After doubts of a potential disloyalty with respect to her husband, Dean (Marlon Wayans), his wife (Rashida Jones) is persuaded into gathering further evidence by her charismatic & protective father, with his assistance. The father is played by a rowdy and massively enchanting Bill Murray. As the father-daughter pair adventure into the current conditions of her life, we are welcome to encounter excellent chemistry with crazy hijinks en route.

The connection between Bill Murray and Rashida Jones is absolutely attractive and easily satisfying in this ideal father-daughter film. At 70 years old, Murray keeps on substantiating himself in conveying a very free and sharp persona. What’s more, Jones dives superbly into her authentic yet torn character.

Murray exudes suaveness with every muscle as Felix, who’s definitely bolstered by Murray’s own eccentric celebrity persona. Felix is a very specific kind of an asshole (who definitely knows that he’s an asshole) that people love to spend a few hours with because he’s easily the life of the party; as a grandfather, he’s a delight. By now, Laura is well-used to her father rolling up in his own car with little to no warning—he’s an art collector with some clients in town—and putting the charm offensive onto practically every woman he encounters along the way. Its effectiveness depends on the woman he talks to, but if it came from anyone else, it would be undeniably creepy.

Rashida Jones on the left and Bill Murray on the right in the back of a limo.
Apple TV

On the Rocks is a splendidly portrayed character driven story which uses New York City as its conspicuous scene in a stunning way, and with that aside the film will make them grin beginning to end.

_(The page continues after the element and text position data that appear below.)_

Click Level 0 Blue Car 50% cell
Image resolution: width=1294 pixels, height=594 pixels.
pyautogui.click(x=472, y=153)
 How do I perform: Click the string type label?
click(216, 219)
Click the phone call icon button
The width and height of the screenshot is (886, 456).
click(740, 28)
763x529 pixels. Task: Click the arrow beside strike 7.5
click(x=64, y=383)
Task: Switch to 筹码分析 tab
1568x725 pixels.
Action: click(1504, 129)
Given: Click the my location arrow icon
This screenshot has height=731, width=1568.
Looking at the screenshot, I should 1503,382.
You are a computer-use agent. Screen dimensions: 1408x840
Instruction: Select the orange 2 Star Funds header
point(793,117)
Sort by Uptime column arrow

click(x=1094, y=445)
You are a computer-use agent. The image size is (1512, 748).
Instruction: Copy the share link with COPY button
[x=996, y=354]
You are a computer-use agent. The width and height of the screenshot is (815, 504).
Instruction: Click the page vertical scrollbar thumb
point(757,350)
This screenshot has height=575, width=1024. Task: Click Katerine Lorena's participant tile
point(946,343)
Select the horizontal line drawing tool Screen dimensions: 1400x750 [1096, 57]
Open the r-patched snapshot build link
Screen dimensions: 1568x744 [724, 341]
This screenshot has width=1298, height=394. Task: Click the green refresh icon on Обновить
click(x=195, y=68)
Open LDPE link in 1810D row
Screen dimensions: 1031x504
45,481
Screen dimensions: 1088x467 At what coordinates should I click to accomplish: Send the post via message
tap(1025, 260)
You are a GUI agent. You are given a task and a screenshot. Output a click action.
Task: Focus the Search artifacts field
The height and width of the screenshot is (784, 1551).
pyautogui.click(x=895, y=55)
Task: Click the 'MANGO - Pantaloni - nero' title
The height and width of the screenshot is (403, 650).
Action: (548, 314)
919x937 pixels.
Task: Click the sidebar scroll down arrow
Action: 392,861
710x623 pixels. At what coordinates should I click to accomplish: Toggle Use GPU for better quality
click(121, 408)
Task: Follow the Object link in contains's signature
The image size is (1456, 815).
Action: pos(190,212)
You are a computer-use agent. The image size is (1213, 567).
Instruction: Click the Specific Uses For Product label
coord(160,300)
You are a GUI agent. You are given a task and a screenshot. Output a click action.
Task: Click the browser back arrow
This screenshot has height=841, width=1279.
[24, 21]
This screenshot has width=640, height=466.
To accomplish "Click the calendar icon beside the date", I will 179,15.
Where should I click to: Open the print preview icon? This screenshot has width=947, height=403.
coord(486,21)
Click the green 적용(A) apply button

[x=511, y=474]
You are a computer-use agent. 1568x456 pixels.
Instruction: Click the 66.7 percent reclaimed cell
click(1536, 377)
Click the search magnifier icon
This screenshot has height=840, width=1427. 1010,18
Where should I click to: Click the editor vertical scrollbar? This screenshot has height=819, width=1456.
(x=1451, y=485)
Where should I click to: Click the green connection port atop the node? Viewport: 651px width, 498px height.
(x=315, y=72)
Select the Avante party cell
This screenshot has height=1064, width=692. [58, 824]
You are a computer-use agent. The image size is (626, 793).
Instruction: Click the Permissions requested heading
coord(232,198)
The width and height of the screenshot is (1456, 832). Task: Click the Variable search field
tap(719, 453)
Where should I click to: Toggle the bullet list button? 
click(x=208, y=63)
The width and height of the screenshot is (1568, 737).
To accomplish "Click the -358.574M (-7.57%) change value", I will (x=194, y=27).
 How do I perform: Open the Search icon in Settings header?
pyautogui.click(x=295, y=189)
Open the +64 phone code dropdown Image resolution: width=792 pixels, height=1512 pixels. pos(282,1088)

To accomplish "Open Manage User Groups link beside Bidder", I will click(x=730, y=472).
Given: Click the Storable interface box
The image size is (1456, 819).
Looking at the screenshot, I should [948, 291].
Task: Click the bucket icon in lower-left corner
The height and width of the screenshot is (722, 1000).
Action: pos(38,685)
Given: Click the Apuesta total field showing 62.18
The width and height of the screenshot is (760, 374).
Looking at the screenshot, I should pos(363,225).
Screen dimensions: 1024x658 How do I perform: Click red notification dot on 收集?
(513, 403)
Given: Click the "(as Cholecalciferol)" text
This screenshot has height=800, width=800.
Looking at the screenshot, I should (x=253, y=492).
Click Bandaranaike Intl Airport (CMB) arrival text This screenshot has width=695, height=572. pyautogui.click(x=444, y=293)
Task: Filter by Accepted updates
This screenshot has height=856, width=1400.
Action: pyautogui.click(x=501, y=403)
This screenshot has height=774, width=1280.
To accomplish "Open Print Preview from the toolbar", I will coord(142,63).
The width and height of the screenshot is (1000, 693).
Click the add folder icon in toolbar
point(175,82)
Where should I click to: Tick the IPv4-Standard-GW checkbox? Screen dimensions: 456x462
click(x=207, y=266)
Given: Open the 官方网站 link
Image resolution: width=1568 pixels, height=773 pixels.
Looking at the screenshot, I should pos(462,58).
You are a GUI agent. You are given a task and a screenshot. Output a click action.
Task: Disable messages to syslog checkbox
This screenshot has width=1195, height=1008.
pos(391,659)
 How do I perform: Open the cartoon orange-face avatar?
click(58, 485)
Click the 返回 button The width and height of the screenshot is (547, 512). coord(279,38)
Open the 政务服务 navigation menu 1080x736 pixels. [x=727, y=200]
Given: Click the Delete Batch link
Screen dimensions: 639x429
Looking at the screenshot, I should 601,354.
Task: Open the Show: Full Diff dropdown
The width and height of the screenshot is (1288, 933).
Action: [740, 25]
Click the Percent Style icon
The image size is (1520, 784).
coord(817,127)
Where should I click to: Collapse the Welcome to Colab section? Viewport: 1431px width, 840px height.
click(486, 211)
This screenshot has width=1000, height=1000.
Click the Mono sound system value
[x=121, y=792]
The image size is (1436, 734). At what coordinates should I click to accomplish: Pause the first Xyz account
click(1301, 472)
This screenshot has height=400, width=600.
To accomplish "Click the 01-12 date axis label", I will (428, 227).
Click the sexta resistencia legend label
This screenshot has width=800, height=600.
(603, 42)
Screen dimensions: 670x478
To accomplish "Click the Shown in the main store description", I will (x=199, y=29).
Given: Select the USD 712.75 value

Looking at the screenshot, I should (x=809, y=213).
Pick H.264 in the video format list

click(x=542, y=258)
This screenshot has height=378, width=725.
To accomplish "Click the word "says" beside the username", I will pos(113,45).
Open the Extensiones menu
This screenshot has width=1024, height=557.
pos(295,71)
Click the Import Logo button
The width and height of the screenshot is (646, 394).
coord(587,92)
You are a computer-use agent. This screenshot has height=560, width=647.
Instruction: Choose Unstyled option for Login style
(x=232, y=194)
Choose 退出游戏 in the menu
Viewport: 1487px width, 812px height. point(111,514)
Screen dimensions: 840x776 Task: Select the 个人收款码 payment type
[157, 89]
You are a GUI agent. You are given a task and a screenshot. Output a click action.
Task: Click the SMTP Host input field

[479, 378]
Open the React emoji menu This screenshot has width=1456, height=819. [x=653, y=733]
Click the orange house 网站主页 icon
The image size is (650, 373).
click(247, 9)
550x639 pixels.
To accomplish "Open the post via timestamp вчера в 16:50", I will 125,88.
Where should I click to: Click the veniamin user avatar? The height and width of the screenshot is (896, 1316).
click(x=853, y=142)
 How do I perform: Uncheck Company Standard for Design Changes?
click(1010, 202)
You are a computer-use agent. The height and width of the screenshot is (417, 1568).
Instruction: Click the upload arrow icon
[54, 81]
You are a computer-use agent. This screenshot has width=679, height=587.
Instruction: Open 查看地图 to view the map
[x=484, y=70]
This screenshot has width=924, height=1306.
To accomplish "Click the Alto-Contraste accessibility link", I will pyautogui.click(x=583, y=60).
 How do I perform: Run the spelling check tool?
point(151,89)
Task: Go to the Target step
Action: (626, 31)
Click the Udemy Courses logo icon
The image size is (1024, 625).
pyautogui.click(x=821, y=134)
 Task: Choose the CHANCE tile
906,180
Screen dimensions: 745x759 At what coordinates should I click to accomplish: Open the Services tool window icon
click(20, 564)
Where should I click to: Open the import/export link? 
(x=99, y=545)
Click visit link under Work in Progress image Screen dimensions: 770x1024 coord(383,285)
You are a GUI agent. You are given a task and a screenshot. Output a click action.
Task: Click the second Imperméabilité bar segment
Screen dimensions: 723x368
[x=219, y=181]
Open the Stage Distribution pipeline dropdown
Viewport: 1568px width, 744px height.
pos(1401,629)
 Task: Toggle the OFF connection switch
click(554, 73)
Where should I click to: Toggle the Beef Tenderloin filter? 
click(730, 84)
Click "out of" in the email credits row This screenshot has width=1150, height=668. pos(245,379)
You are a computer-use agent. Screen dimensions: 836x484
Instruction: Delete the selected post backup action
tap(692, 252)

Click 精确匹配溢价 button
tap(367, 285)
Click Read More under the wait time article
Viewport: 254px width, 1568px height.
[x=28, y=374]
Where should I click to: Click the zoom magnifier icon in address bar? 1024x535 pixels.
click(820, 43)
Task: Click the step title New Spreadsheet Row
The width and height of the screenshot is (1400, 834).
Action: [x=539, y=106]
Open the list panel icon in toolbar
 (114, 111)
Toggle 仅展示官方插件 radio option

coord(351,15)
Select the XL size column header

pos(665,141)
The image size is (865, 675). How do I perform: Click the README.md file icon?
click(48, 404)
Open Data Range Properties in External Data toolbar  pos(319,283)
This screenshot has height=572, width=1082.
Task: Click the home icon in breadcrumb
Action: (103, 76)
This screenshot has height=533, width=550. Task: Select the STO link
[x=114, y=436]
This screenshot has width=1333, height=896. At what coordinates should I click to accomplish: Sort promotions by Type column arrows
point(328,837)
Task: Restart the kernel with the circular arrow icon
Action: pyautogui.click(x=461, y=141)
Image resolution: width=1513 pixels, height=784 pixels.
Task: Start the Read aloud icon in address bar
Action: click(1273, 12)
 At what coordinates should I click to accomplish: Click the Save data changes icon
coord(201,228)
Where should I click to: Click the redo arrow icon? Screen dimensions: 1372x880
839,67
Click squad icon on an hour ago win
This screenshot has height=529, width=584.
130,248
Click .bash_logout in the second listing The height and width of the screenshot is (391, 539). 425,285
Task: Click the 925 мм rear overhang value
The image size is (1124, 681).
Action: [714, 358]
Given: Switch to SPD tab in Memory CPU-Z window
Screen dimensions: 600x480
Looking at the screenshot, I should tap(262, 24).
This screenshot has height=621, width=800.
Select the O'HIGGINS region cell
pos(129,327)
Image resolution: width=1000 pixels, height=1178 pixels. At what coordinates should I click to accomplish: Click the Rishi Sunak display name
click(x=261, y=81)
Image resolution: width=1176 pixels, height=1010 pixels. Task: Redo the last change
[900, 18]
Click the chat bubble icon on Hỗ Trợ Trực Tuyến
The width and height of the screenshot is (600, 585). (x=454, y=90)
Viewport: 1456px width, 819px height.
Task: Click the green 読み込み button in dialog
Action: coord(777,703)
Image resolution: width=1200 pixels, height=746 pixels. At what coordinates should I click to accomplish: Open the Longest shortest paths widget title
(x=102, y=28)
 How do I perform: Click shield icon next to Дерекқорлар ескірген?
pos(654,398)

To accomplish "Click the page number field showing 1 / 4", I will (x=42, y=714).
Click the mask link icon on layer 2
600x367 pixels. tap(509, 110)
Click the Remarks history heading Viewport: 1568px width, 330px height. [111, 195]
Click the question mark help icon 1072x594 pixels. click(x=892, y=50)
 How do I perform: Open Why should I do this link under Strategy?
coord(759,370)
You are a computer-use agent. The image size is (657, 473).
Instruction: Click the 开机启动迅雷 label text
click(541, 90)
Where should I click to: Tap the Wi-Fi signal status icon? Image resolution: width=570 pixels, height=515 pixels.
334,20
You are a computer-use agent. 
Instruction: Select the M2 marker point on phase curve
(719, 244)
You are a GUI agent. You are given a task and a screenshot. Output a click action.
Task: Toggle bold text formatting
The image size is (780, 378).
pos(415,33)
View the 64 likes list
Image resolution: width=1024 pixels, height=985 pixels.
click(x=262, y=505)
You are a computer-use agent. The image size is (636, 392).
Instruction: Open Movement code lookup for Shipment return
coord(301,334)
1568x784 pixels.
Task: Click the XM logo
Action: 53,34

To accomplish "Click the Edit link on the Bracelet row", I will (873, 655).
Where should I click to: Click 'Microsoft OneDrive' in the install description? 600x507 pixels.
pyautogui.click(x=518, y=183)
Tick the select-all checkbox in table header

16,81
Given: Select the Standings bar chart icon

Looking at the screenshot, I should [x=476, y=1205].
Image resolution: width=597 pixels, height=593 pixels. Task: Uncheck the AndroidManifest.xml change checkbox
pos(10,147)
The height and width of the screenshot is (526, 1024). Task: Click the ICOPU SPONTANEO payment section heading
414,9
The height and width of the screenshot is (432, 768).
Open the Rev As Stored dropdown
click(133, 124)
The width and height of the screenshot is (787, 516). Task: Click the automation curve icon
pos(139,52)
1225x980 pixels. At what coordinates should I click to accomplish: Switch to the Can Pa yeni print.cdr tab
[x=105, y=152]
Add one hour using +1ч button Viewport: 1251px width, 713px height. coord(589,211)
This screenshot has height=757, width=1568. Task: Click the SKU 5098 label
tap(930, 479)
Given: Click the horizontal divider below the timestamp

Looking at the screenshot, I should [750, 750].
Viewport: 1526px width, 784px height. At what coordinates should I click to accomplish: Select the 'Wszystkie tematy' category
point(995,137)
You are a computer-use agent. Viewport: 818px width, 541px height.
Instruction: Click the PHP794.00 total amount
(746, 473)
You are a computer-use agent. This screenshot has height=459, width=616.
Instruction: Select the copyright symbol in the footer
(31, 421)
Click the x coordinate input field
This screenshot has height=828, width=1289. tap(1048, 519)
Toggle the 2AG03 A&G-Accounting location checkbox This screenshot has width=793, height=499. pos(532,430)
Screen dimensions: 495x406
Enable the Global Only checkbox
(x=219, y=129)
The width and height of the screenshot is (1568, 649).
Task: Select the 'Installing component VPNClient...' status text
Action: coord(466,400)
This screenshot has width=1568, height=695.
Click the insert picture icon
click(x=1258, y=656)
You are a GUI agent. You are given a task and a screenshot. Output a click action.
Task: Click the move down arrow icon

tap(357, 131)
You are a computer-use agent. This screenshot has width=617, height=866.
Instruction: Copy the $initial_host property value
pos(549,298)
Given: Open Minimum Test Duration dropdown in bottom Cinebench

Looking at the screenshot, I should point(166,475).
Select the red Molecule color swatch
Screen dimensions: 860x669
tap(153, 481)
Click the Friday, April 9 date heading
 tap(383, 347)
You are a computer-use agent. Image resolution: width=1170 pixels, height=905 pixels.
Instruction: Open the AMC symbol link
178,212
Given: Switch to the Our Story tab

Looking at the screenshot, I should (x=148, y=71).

When Coppola focuses on Laura, Felix, and the growing tension and melancholy that develops between them, it shines. Jones can keep up with Murray while Coppola’s script gives them both moments of reflection or melancholy as they look back on their choices; even at their most ridiculous, you know exactly where they’re coming from. It’s just as fun to watch them butt heads as it is to watch them team up, and despite its shortcomings, On The Rocks delivers for its leading stars.

Although Coppola’s commentary on marriage and life is compelling, its sociological conclusions are somewhat less so. In fact, it’s for this reason that I don’t see it having a huge replay value. Coppola is clear with her direction and purpose, which makes for engaging moments that diagnose the shortcomings of marriages. However, the thematic implications are not as revelatory as the film suggests they are.

Despite not necessarily reinventing the wheel, On the Rocks manages to more than justify its existence with an Oscar-worthy performance from Murray and top-notch writing from Coppola herself. As a bittersweet comedy just a hair off of a 90-minute runtime, it is delightful and enjoyable.

Charlotte J is a culture and film journalist with an interest in coming of age and time travel. Her favourite films are Back to the Future and When Harry Met Sally.